Apparently they have no way to track the rail shipment so I won't know where it is until it gets to Pittsburgh.


----------



## John Conroy (Sep 8, 2021)

I talked to Nicole at Precision Matthews today, they have a rail car being delivered tomorrow morning that is probably the one containing my mill. Keeping my fingers crossed.


----------



## John Conroy (Sep 9, 2021)

Got notice this morning that the machine is in PM's warehouse in Pittsburgh, so it took 19 days to get from the hold of the Ever Lunar to there. Actually that's faster than I expected. They will now do some pre-delivery inspections and ship to me by truck. They say that could happen as soon as Monday since all the accessories I ordered with the mill just have to be put in the crate. I plan to install the power feeds, DRO and power draw bar myself. When I ordered my PM932 mill from them in 2013 it took 7 days to get to the Day and Ross freight terminal in Edmonton. I may get it before the end of September after all.


----------



## Proxule (Sep 9, 2021)

Wooohoooo


----------



## DPittman (Sep 9, 2021)

Yeehaaa!


----------



## John Conroy (Sep 15, 2021)

I got notice from PM today that the mill has been shipped with Estes Express, a company the specializes in LTL freight  to Mexico and Canada from the USA. The commercial invoice has been sent to the customs broker so hopefully there is no hold up there. I used their "Transit Time Calculator" and came up with an ETA 6 days from now, Tuesday September 21. We'll see how accurate that is.


----------



## John Conroy (Sep 16, 2021)

I'm following the mill using the tracking info supplied by Estes. They say it has arrived at the Estes facility in Joliet Illinois. I assume it will be loaded onto a different truck there. Only 7.5 hrs from Coraopolis PA where PM is but better than nothing.


----------



## John Conroy (Sep 17, 2021)

It has left Joliet and Estes is now giving an ETA of Thursday Sept 23 at a logistics outfit in Edmonton.


----------



## 6.5 Fan (Sep 17, 2021)

More stress than waiting for xmas.


----------



## John Conroy (Sep 17, 2021)

At the Estes facility in Minneapolis this afternoon.


----------



## John Conroy (Sep 18, 2021)

The trucking industry never sleeps. Overnight it made it from Minneapolis to Fargo and got loaded onto a different truck. I hope all those forklift operators are fully awake and sober. Looks like it should hit the border crossing at North Portal in Saskatchewan today.


----------



## Crankit (Sep 18, 2021)

John Conroy said:


> The trucking industry never sleeps. Overnight it made it from Minneapolis to Fargo and got loaded onto a different truck. I hope all those forklift operators are fully awake and sober. Looks like it should hit the border crossing at North Portal in Saskatchewan today.
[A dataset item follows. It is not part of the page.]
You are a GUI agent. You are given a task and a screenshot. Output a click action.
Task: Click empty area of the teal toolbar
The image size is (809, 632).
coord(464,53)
Might be in Edmonton on Monday?


----------



## Susquatch (Sep 18, 2021)

Holy cow. Following your mill's journey across the globe is like watching a walnut tree grow!


----------



## John Conroy (Sep 19, 2021)

Well a day later and it's still in Fargo but they still have 5 days to meet their ETA.


----------



## John Conroy (Sep 21, 2021)

After a 3 day stay in Fargo it is finally on the move again. Next stop Winnipeg as of 0600 this morning.


----------



## Susquatch (Sep 21, 2021)

Oh my...  This is like watching mountains grow......

But I bet you are as excited as a little boy on Christmas Eve....
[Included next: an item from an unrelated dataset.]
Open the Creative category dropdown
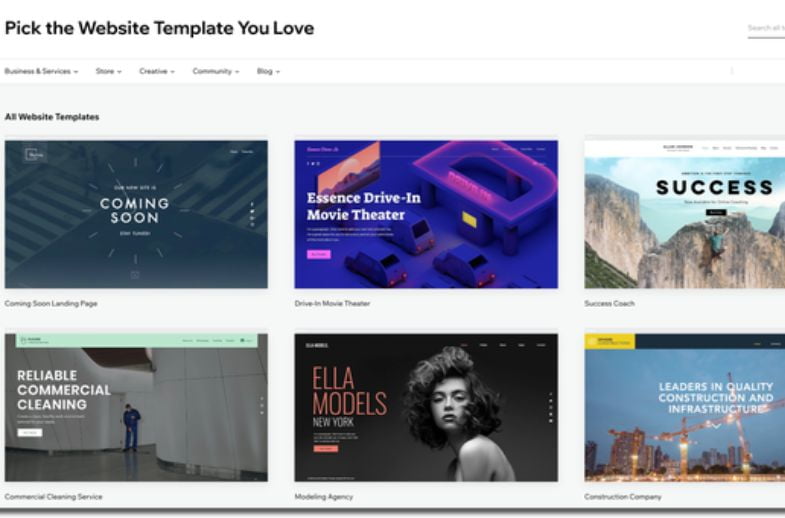The height and width of the screenshot is (518, 785). pos(157,72)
I can barely stand the wait for a custom timing belt to arrive, I can only imagine waiting for a brand new mill.......


----------



## John Conroy (Sep 21, 2021)

Tracking shows it's on the way to Edmonton after a short stop in Winnipeg!!


----------



## YotaBota (Sep 21, 2021)

If you post the delivery time and date you'll need to set up chairs and sell beer for all those who'll be attending  the event  lol


----------



## John Conroy (Sep 21, 2021)

I have arranged to have a friend with a tilt deck trailer meet me to pick it up Thursday afternoon. The beer will be free and I have plenty of chairs.


----------



## YotaBota (Sep 21, 2021)

I have a cousin in St Albert,,,,, damn,, If it wasn't for a previous engagement Thursday or I might be able to get there,,,lol
Enjoy the new addition.


----------



## John Conroy (Sep 22, 2021)

I got a call just before noon, the mill is here. The lady I talked to on the phone asked when they could deliver it. I told her I think it's too heavy for liftgate service at 3300 lbs. She said that's not too heavy, they can deliver it. I asked her to check with the guys on the loading dock. She called back 15 minutes later and said the liftgate max weight is 1500 lbs, as I suspected. We are going to pick it up tomorrow afternoon, unfortunately my friend with the trailer has to work in the morning. I'll take as many pics as I can documenting the unloading and un-crating.


----------



## Brent H (Sep 22, 2021)

Go John Go!!! Exciting!!!!!


----------



## Dabbler (Sep 22, 2021)

That is exiting - I'm looking forward to the pictures!


----------



## Everett (Sep 22, 2021)

Awesome, thanks for letting us join in the adventure!  I for one have learned a lot from your documentation and details, it's amazing how anything reaches its final destination in reasonable time given all the many layers of transportation and logistics involved!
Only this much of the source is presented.